■ **Work item**
What's required is a verbatim printout of all the data.

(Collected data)

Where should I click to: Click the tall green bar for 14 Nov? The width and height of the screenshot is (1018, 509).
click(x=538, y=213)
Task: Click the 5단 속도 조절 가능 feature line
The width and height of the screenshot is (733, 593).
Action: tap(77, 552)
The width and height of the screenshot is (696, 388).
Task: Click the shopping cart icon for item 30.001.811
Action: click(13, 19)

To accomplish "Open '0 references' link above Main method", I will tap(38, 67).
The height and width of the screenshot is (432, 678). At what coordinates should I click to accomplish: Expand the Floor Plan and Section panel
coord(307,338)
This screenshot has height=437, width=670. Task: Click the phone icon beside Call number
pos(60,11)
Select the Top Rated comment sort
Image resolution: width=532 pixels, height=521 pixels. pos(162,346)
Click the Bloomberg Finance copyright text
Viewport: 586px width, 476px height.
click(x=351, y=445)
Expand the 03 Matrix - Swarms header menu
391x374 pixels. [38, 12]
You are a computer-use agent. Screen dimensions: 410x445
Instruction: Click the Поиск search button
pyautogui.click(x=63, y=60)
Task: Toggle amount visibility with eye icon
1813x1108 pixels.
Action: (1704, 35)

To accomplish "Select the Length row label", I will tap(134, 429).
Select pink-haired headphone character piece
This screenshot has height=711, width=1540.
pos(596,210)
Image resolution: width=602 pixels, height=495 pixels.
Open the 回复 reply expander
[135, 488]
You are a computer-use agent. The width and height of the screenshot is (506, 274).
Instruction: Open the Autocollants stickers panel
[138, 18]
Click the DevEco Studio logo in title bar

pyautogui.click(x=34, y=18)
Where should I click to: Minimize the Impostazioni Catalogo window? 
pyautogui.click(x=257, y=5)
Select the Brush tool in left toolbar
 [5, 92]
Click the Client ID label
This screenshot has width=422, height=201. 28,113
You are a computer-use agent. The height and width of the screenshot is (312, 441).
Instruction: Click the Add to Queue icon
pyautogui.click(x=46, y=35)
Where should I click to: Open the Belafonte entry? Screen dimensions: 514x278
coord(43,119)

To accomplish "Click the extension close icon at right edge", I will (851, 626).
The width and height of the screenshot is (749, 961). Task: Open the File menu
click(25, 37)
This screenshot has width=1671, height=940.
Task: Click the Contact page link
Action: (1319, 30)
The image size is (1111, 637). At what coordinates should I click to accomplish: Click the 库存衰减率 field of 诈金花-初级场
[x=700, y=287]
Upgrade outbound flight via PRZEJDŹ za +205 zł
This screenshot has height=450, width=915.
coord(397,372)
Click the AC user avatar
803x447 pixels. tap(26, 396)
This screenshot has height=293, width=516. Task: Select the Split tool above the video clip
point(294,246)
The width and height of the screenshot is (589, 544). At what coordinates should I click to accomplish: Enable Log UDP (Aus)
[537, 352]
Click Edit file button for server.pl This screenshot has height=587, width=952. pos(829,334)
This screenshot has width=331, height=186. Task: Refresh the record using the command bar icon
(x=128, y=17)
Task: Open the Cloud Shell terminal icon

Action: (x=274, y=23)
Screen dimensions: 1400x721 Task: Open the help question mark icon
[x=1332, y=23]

■ **Answer to this exercise**
Where should I click to: Click the tall green bar for 14 Nov? The width and height of the screenshot is (1018, 509).
click(x=538, y=213)
Task: Click the 5단 속도 조절 가능 feature line
The width and height of the screenshot is (733, 593).
Action: tap(77, 552)
The width and height of the screenshot is (696, 388).
Task: Click the shopping cart icon for item 30.001.811
Action: click(13, 19)

To accomplish "Open '0 references' link above Main method", I will tap(38, 67).
The height and width of the screenshot is (432, 678). At what coordinates should I click to accomplish: Expand the Floor Plan and Section panel
coord(307,338)
This screenshot has height=437, width=670. Task: Click the phone icon beside Call number
pos(60,11)
Select the Top Rated comment sort
Image resolution: width=532 pixels, height=521 pixels. pos(162,346)
Click the Bloomberg Finance copyright text
Viewport: 586px width, 476px height.
click(x=351, y=445)
Expand the 03 Matrix - Swarms header menu
391x374 pixels. [38, 12]
You are a computer-use agent. Screen dimensions: 410x445
Instruction: Click the Поиск search button
pyautogui.click(x=63, y=60)
Task: Toggle amount visibility with eye icon
1813x1108 pixels.
Action: (1704, 35)

To accomplish "Select the Length row label", I will tap(134, 429).
Select pink-haired headphone character piece
This screenshot has height=711, width=1540.
pos(596,210)
Image resolution: width=602 pixels, height=495 pixels.
Open the 回复 reply expander
[135, 488]
You are a computer-use agent. The width and height of the screenshot is (506, 274).
Instruction: Open the Autocollants stickers panel
[138, 18]
Click the DevEco Studio logo in title bar

pyautogui.click(x=34, y=18)
Where should I click to: Minimize the Impostazioni Catalogo window? 
pyautogui.click(x=257, y=5)
Select the Brush tool in left toolbar
 [5, 92]
Click the Client ID label
This screenshot has width=422, height=201. 28,113
You are a computer-use agent. The height and width of the screenshot is (312, 441).
Instruction: Click the Add to Queue icon
pyautogui.click(x=46, y=35)
Where should I click to: Open the Belafonte entry? Screen dimensions: 514x278
coord(43,119)

To accomplish "Click the extension close icon at right edge", I will (851, 626).
The width and height of the screenshot is (749, 961). Task: Open the File menu
click(25, 37)
This screenshot has width=1671, height=940.
Task: Click the Contact page link
Action: (1319, 30)
The image size is (1111, 637). At what coordinates should I click to accomplish: Click the 库存衰减率 field of 诈金花-初级场
[x=700, y=287]
Upgrade outbound flight via PRZEJDŹ za +205 zł
This screenshot has height=450, width=915.
coord(397,372)
Click the AC user avatar
803x447 pixels. tap(26, 396)
This screenshot has height=293, width=516. Task: Select the Split tool above the video clip
point(294,246)
The width and height of the screenshot is (589, 544). At what coordinates should I click to accomplish: Enable Log UDP (Aus)
[537, 352]
Click Edit file button for server.pl This screenshot has height=587, width=952. pos(829,334)
This screenshot has width=331, height=186. Task: Refresh the record using the command bar icon
(x=128, y=17)
Task: Open the Cloud Shell terminal icon

Action: (x=274, y=23)
Screen dimensions: 1400x721 Task: Open the help question mark icon
[x=1332, y=23]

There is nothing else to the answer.